## Task 1
Condense the paragraph of the food truck essay that begins "The way you callously talk down" into a short bulleted list of its main facts.

----------

Worst of all, when the gnashing of teeth is finally over, there it is: no tip. Even after racking up a hefty bill, making incessant alterations to your order and coming in with less than five minutes before close: no tip. Despite swiftly fulfilling everything you ask of me whenever you ask of me: no tip. I really shouldn’t sound so ungrateful, it’s not who I am as a person. There are traits I do enjoy whenever customers like you visit though.

 

The way you callously talk down to me like I’m a dipshit is a favorite. I have a great memory from an afternoon in July 2015. It was blistering and you looked like a swollen thumb. Meanwhile, I was nursing a hangover hidden inside a food truck. Your dumpy tour group came out of Harvard Yard just in time to eat, drink and hassle; I knew right as you walked up I had something to look forward to.

 

With no pause, your puffy hand extended towards my chest with a dollar clenched in between and demanded, “Give me four quarters.”

 

Meanwhile, I thought, “Whose man are you? Why is there saliva on your lip after you speak? I’m great thank you.” I told you that there weren’t enough quarters in the register. You groaned and repeated your demand. Again, I calmly told you why I couldn’t fulfill your request, but I knew this wouldn’t satisfy your entitlement. I saw the tantrum coming.

----------

## Task 2
In the entries, take the lines starting at the one containing "At what coordinates" and ending at the last line of the entries. Give them again with "Close" changed to "Dismiss" and nothing else altered, leaving out the pictures.

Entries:
----------

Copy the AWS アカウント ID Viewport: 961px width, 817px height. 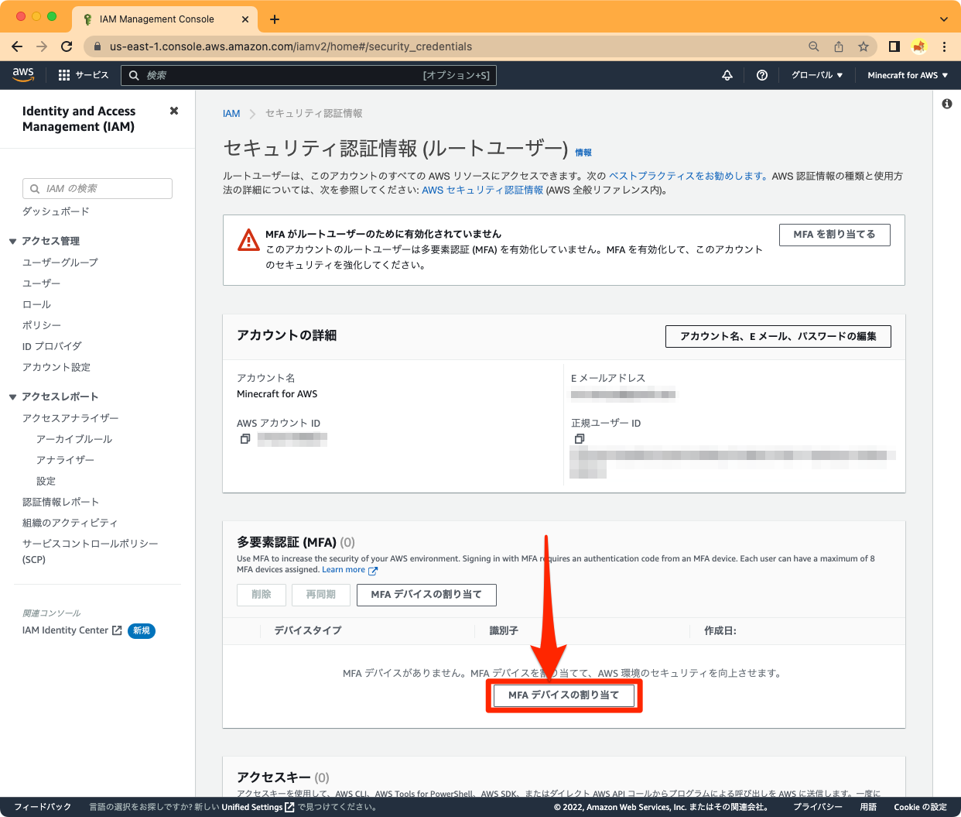245,438
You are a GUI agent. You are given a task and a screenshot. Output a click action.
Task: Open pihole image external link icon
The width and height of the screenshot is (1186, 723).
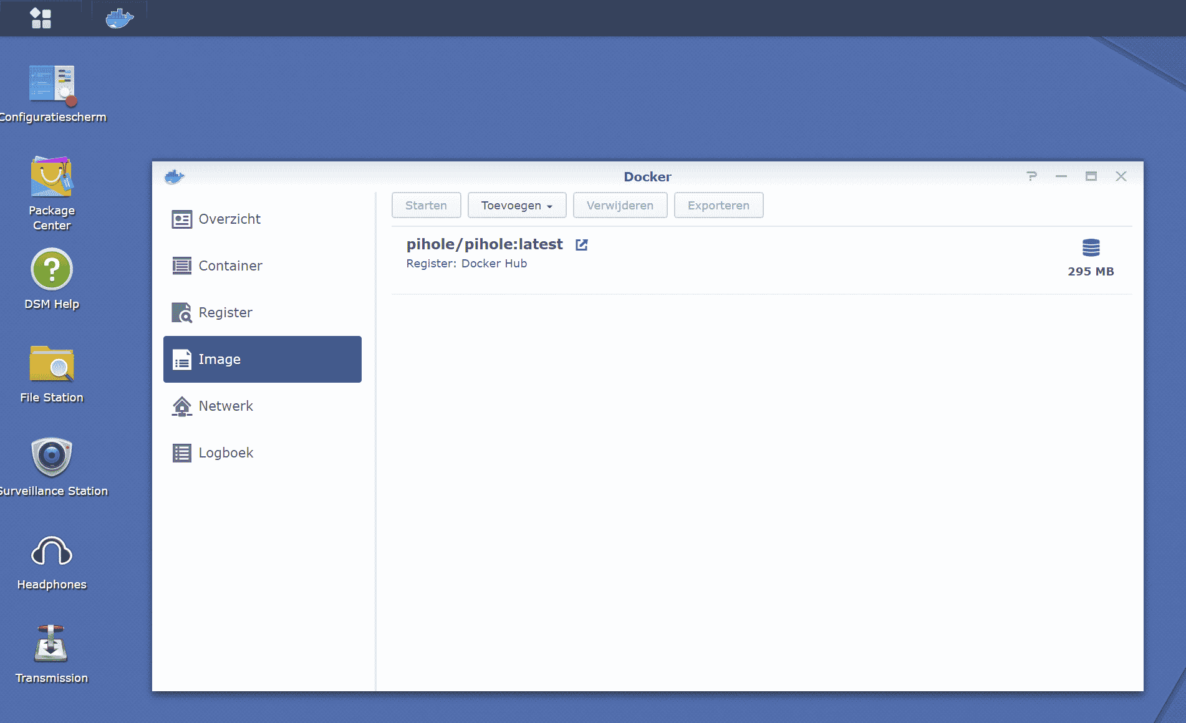pos(581,245)
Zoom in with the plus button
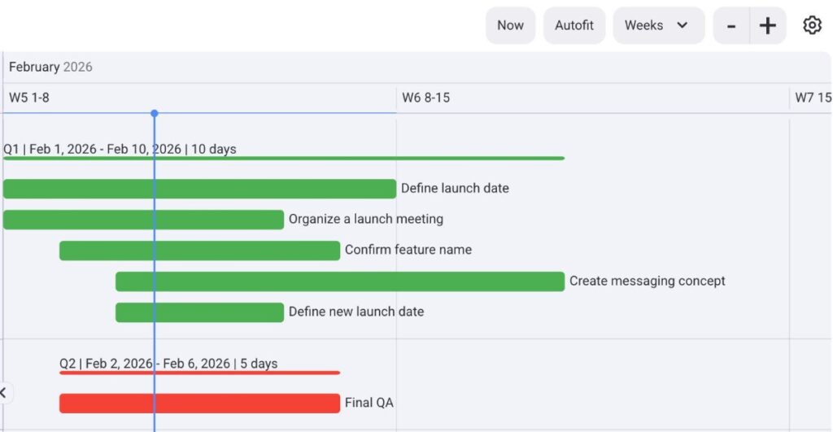The width and height of the screenshot is (833, 432). tap(768, 25)
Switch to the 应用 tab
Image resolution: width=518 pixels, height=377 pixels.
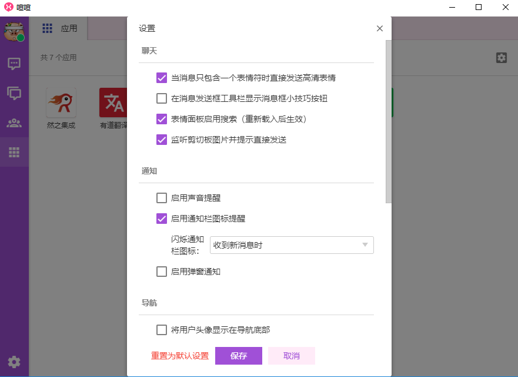click(60, 28)
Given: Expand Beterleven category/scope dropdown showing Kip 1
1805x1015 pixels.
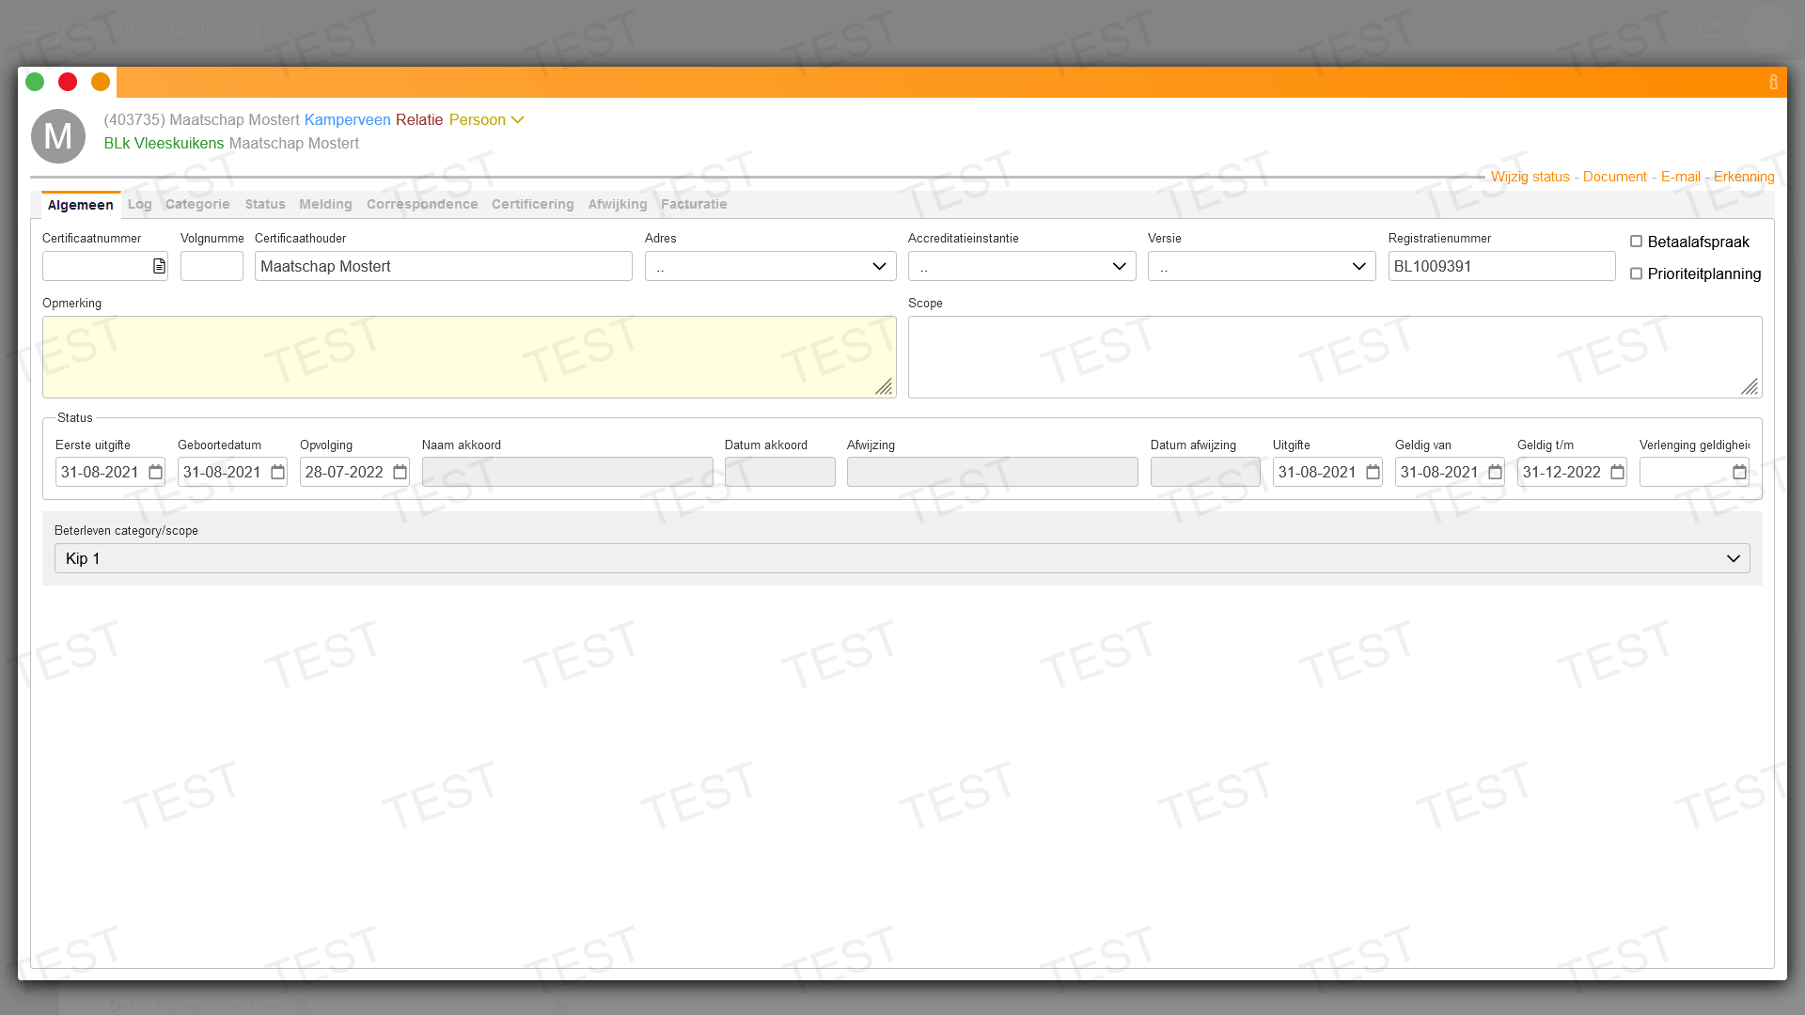Looking at the screenshot, I should 902,558.
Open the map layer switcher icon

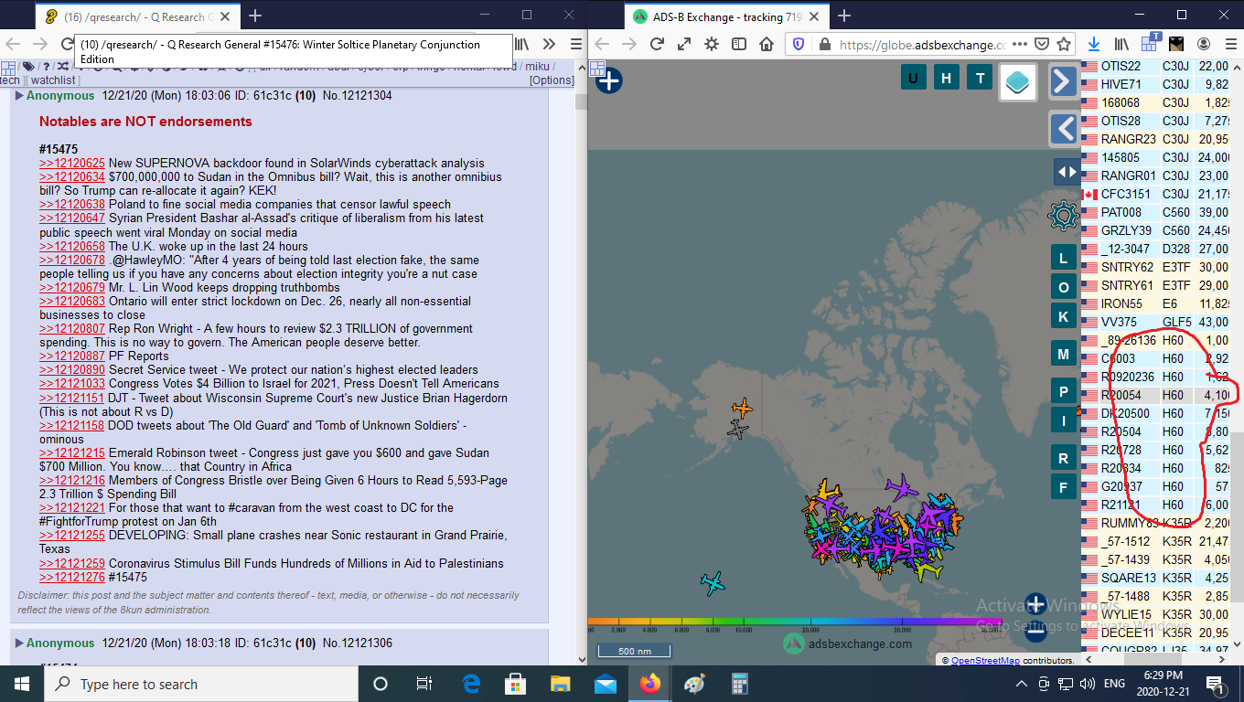1017,81
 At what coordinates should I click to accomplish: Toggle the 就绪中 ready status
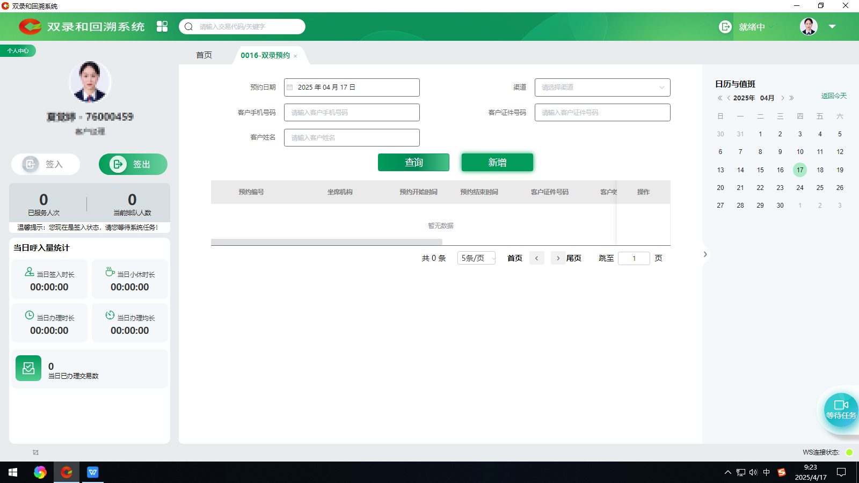751,27
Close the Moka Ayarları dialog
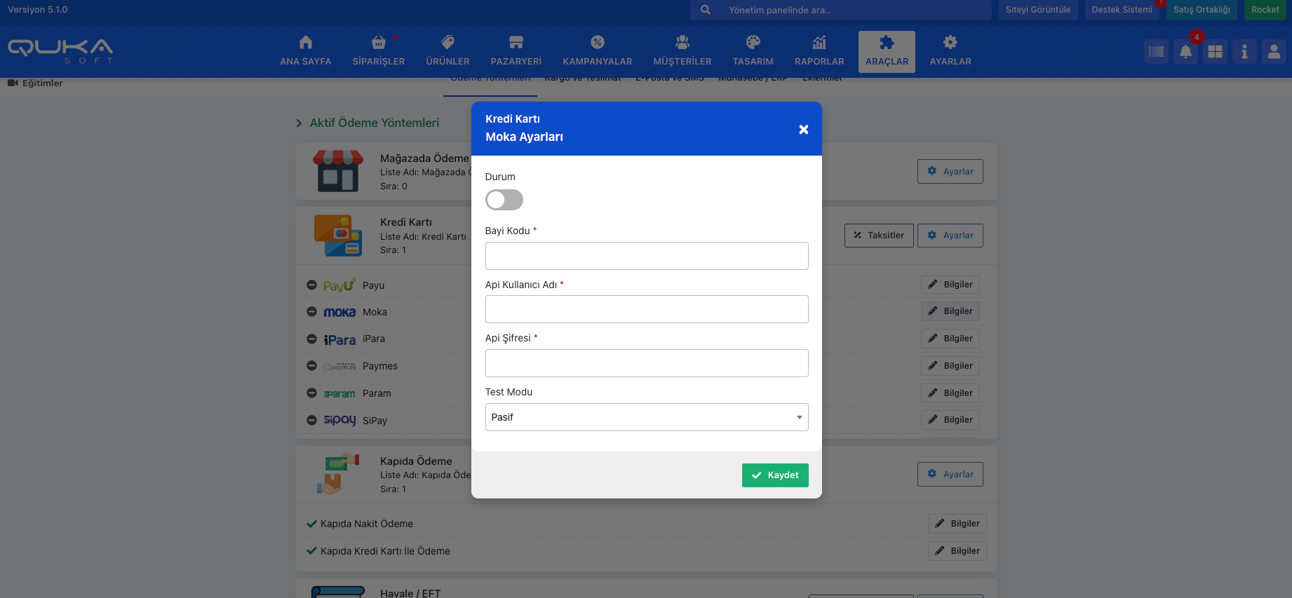This screenshot has height=598, width=1292. [x=804, y=129]
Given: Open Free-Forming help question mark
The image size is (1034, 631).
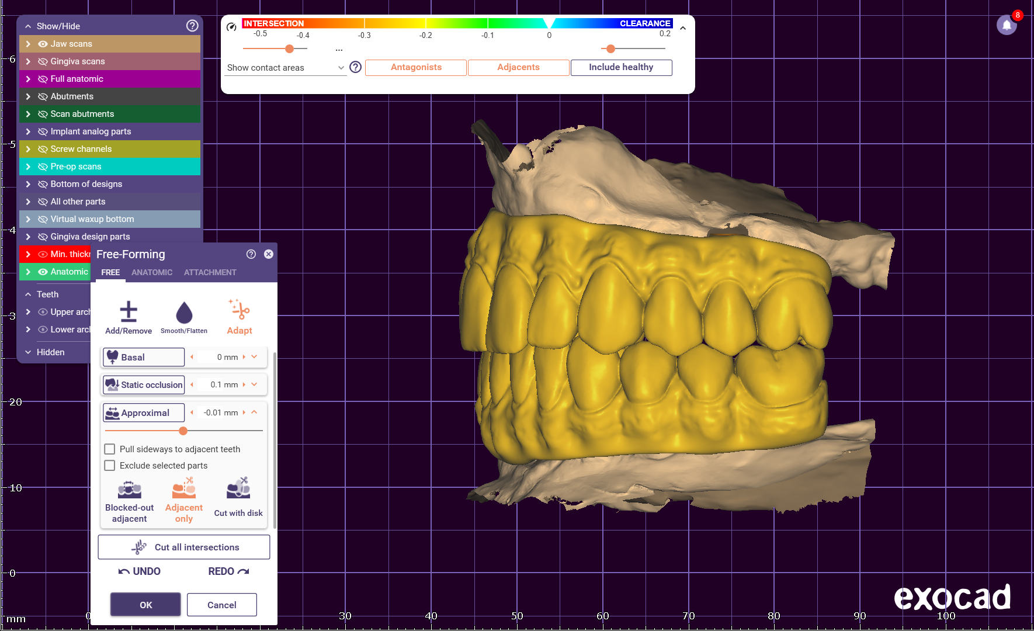Looking at the screenshot, I should tap(251, 254).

----------

## Exercise answer 1
- A favorite trait is the customer talking down to the server as if the server were a dipshit.
- A memory comes from a blistering afternoon in July 2015, when the customer looked like a swollen thumb.
- The server was nursing a hangover inside a food truck.
- The customer's tour group came out of Harvard Yard in time to eat, drink and hassle.
- As the customer walked up, the server knew there was something to look forward to.

## Exercise answer 2
 At what coordinates should I click to accomplish: Toggle the 就绪中 ready status
751,27
Dismiss the Moka Ayarları dialog
This screenshot has height=598, width=1292. [x=804, y=129]
Given: Open Free-Forming help question mark
The image size is (1034, 631).
Looking at the screenshot, I should tap(251, 254).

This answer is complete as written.